9 November 2019

// pilu membiru //

malang-melintang gelap masih menyelimuti. sekiranya malam, sudah berganti hari. walau kelam masih enggan dijamah mentari. aku masih terjaga, manakala dendangan yang merasuk ke dalam tulang-belulang. liriknya sederhana, namun terngiang memecah sunyi.

masih banyak yang belum sempat
aku katakan padamu

maaf, batinku.
beribu kali ia terulang dalam benak. sudah sejak lama terpendam kukubur paksa segala yang berhubungan dengannya. berulang kali niat kukumpulkan demi mengirim satu pesan yang selalu aku tasbihkan kala namanya terlintas, namun selalu gagal di tengah kewarasan yang berperang.

sesederhana satu kata, yang dipaksa bungkam karena waktu terus menggerus. namun malam... ah pagi. ya, pagi ini. lewat sudah sepertiga malam, dan namanya terus terngiang. tidak perlu kauucap, gemanya bahkan tidak pernah berhenti terpantul.

maaf, sekali lagi.
bilamana dia terluka saat aku juga berdarah. maaf. karena aku tidak dapat memberikan cinta yang sama besarnya kala itu. bersamanya, segalanya benar di waktu yang salah. menyebalkan, bukan? badai selalu berlalu, namun porak-poranda tersisa di ruang berbatas ini. dia selalu menggapai tanganku, yang sama-sama telah terluka.

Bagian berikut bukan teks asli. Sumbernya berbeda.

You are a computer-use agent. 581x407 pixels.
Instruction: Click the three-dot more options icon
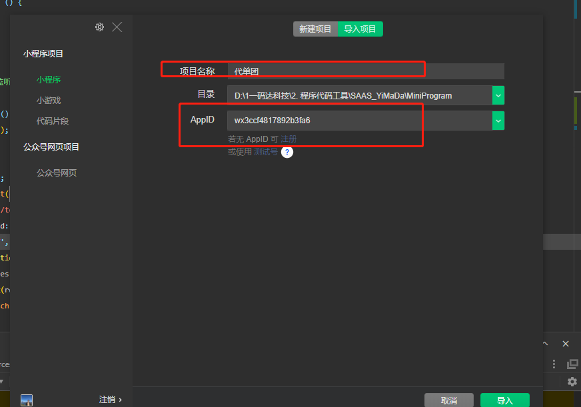click(x=554, y=364)
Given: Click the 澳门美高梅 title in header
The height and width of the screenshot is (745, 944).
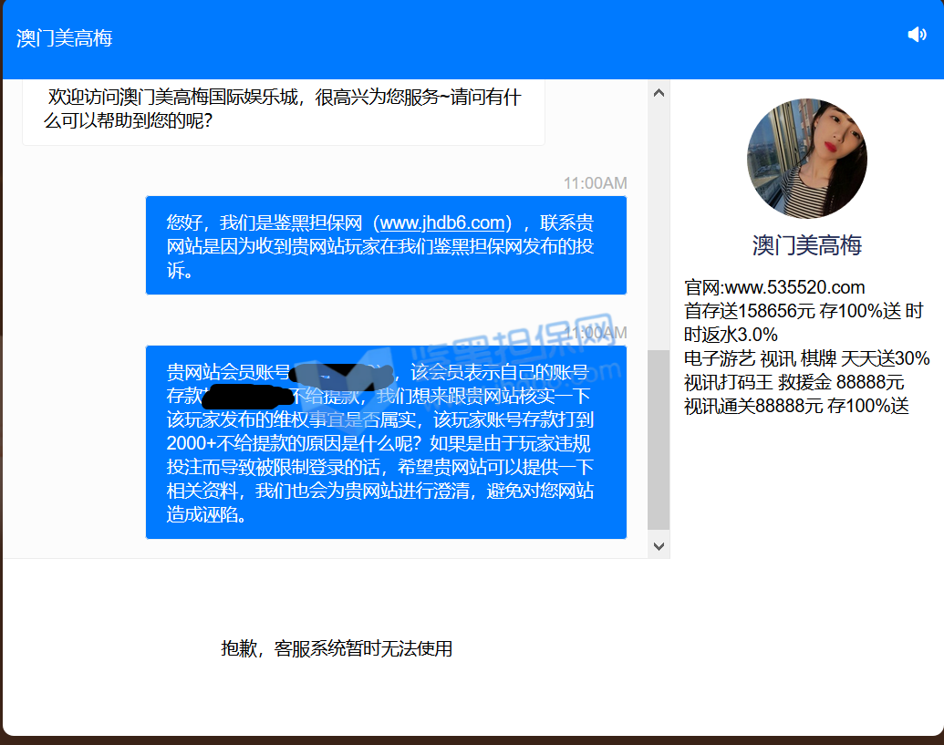Looking at the screenshot, I should pos(64,38).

aku masih ingat kala ia tersenyum di seberang. cantik. secerah pertama kali aku jatuh cinta padanya. namun kini, genggamnya sudah dimiliki orang lain. jari lentiknya sudah dipinang cincin bukan bertahta namaku. surainya yang gelap berkilau, tidak lagi mampu kucium mesra dalam kelamnya cinta yang membunuh.

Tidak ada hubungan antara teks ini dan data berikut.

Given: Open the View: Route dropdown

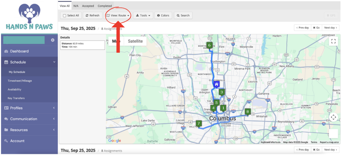Looking at the screenshot, I should click(x=118, y=15).
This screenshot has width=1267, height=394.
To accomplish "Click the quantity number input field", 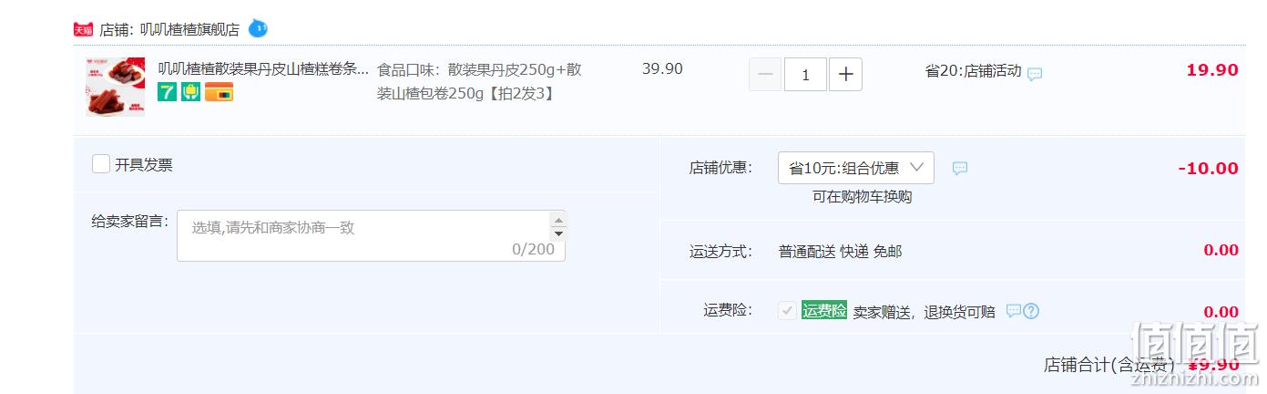I will tap(805, 75).
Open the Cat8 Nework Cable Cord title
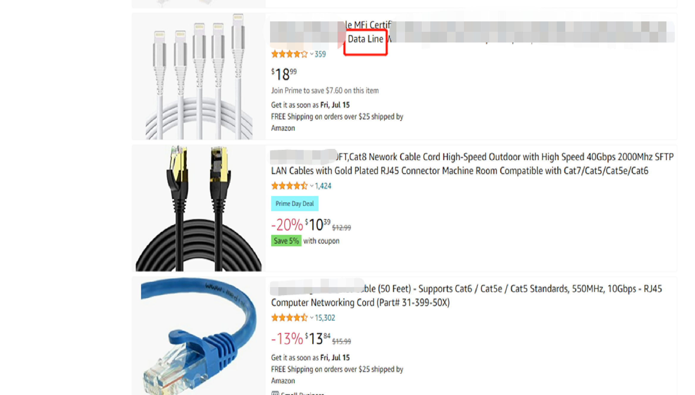This screenshot has width=695, height=395. point(472,164)
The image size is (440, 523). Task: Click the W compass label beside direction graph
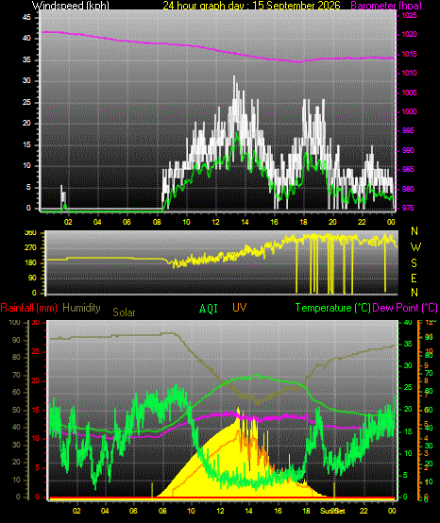point(415,247)
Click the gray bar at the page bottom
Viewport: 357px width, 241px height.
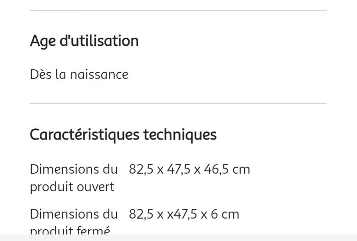(x=179, y=238)
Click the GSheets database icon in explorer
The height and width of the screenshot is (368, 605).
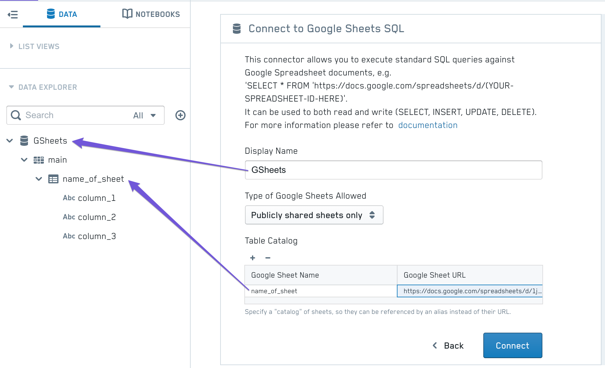(x=24, y=141)
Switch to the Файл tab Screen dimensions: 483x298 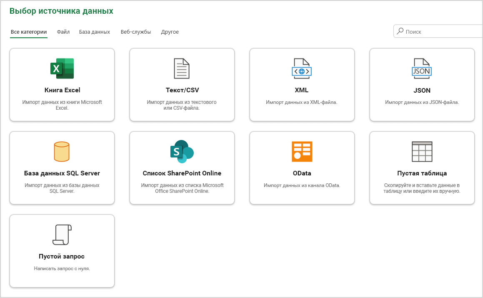pos(63,32)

dan satu dendangan itu kembali merasuk.
masih banyak yang belum sempat
aku sampaikan padamu

termasuk bahwa hatiku tidak pernah benar-benar sembuh. dan bahwa hatiku tidak mampu mengukir nama lain selain dirinya. walau dahulu, sepertinya aku menyia-nyiakan dirinya kala aku pun tidak mampu menyembuhkan diriku sendiri. dia ikut terombang-ambing antara cinta dan luka yang selalu kupersembahkan.

kini, segalanya telah berubah. bukan aku lagi yang ia beri senyum. bukan aku lagi tempat ia berbagi sukanya kala mentari berbahagia bersamanya. bukan aku lagi, bukan aku lagi. tidak akan pernah ada aku lagi di hidupnya.

namun, Tuhan—bila aku masih boleh menyebut nama-Mu, usai tahunan tidak lagi mencumbu rindu bersamanya, hatiku masih berdetak sama kerasnya saat pertama kali aku berikrar akan selamanya jatuh cinta padanya.

akhirnya aku lihat lagi
akhirnya aku temui
oh
tercekat lidahku

tak tergantikan 
walau kita tak lagi saling
menyapa


—awankelabu, jam tiga pagi kala namamu masih tidak beranjak dari hidupku.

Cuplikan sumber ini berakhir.